Lettera di un condannato a morte della Resistenza

Post n°13 pubblicato il 26 Aprile 2012 da frattale58

CRUDA MA VERA

(è solo una parte della lettera)

Cari amici, dobbiamo guardare ed esaminare insieme: che cosa?

Noi stessi.

Per abituarci a vedere in noi la parte di responsabilità che abbiamo nei nostri mali.

Qui sta la nostra colpa: come mai, noi Italiani, abbiamo abdicato, lasciato ogni diritto, di fronte a qualche vacua, rimbombante parola?

che cosa abbiamo creduto? creduto grazie al cielo niente, ma in ogni modo ci siamo lasciati strappare di mano tutto, da una minoranza inadeguata, moralmente e intellettualmente.

Questa ci ha depredato e questo è il lato più roseo io credo.
Il brutto è che le parole e gli atti di quella minoranza hanno intaccato la posizione morale, la mentalità di molti di noi.

Credetemi la “cosa pubblica” è noi stessi.

Al di là di ogni retorica, constatiamo come la cosa pubblica sia noi stessi, la nostra famiglia, il nostro lavoro, il nostro mondo insomma.

E se ragioniamo il nostro interesse e quello della cosa pubblica finiscono per coincidere.

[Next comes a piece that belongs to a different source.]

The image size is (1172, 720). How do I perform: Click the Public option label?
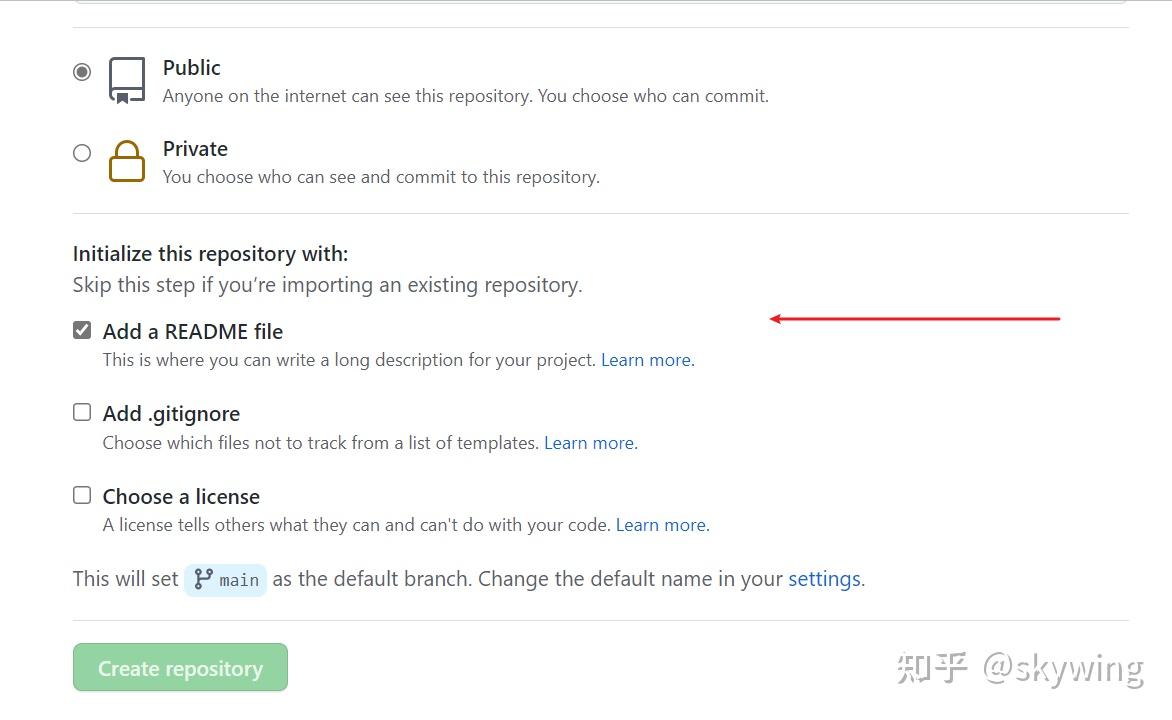click(x=192, y=68)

Appunto per questo dobbiamo curarla direttamente, personalmente, come il nostro lavoro più delicato e importante.

Perchè da questo dipendono tutti gli altri, le condizioni di tutti gli altri.
Se non ci appassioniamo a questo, se noi non lo trattiamo a fondo, specialmente oggi, quella ripresa che speriamo, a cui tenacemente ci attacchiamo, sarà impossibile.

Come vorremmo vivere domani?

No, non dite di essere scoraggiati, di non volerne più sapere.

Pensate che tutto è successo perché non ne avete voluto più sapere!

Giacomo Ulivi, 19 anni, studente di giurisprudenza.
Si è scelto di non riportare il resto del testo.